After an incredibly calm and speedy Drake Passage crossing, we arrived in the South Shetland island group of Antarctica in the morning of our second day at sea. How exciting to see penguins and craggy peaks so soon into our voyage! The wind picked up throughout the morning however, and by the time our mandatory briefings and biosecurity sessions were complete, our expedition leader, Lucho Verdesoto and Captain Skog decided to change our afternoon landing site to a different and more protected one than previously planned.

We spent our first Antarctic afternoon at Yankee Harbor, a rocky cove on Greenwich Island that has a long, curved spit which provided protection to not only our Zodiacs but to the original discoverers of this site. The American sealer, Nathaniel Palmer, discovered and named Yankee Harbor in 1820 when he sailed his 47-foot-long vessel, Hero, around the South Shetland Islands in search of good beaches and harbors for his sealing fleet.

Yankee Harbor, with its long, natural gravel spit and wide, flat beach proved to be perfect for the sealing operation and its shores were used for cooking seal blubber down into oil in large pots called trypots. A broken trypot and a variety of whale bones from the later whaling era are modern-day visual clues to the history of this region.

Nowadays, Yankee Harbor is home to about 5,000 pairs of gentoo penguins, many of which had two very young chicks nestled snugly underneath them. The rocky beach is great for a long meander between colonies and there are even a few random chinstrap and Adélie penguins here and there. Brown skuas circled above the colonies looking for unprotected chicks and two of these scavengers even fought over one, splitting it in two.

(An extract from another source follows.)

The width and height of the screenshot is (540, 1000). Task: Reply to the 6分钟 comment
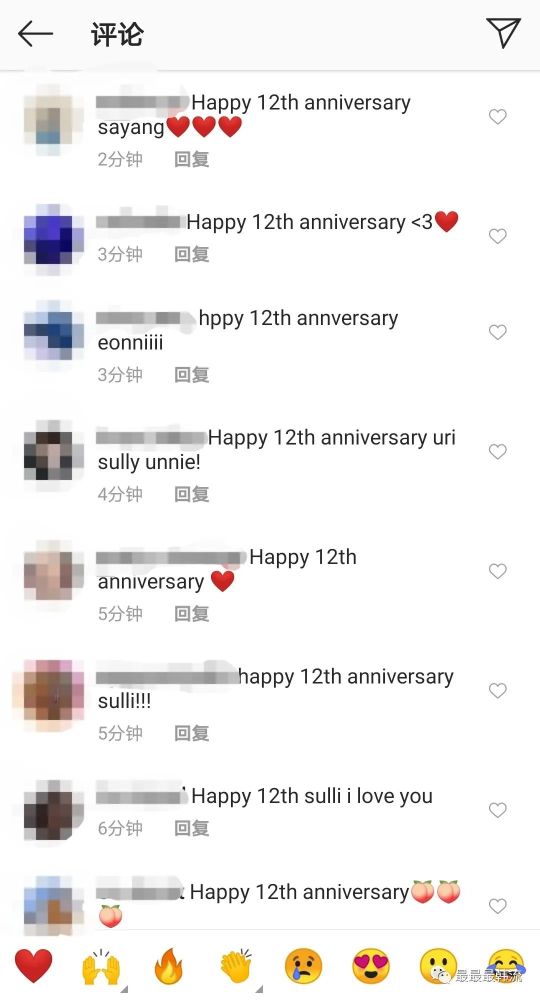pos(192,828)
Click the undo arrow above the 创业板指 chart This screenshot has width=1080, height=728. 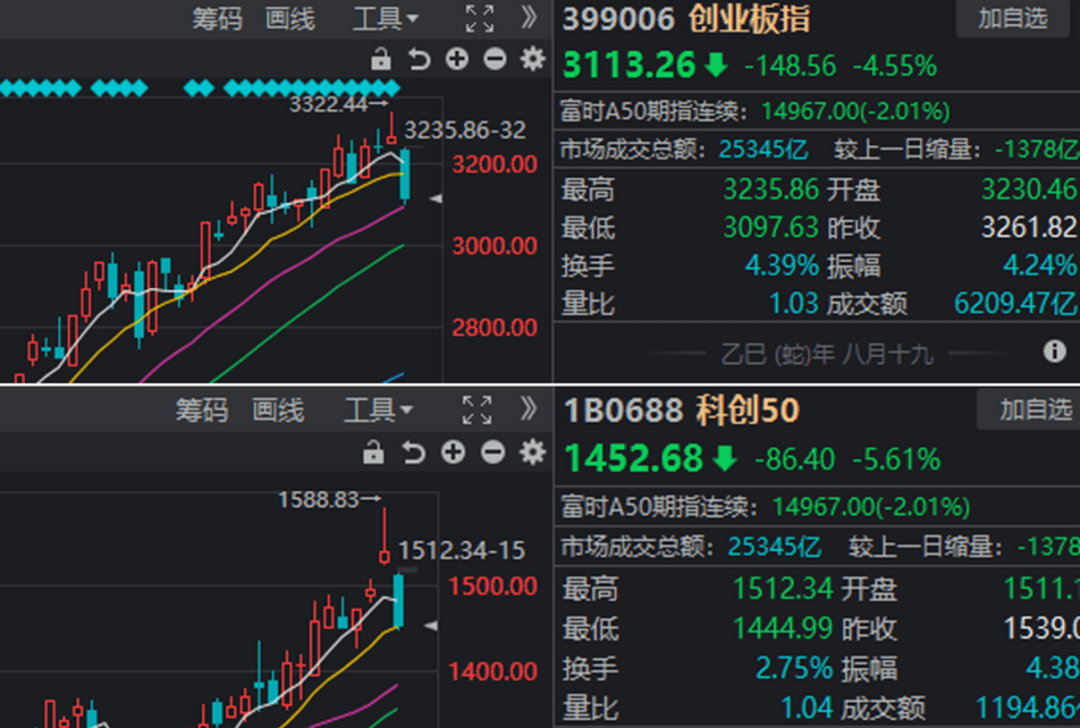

Our first landing site was further enriched by a small group of juvenile elephant seals in the midst of their annual catastrophic molt. One particular elephant seal was quite far along in the process and lay near the landing site snorting, sneezing, and lazily scratching.

That wasn’t all…at the end of the gravel spit, several groups of guests had the treat of spotting a leopard seal on their ride back to the ship!  It was a spectacular start to this special end-of-2017 voyage to Antarctica!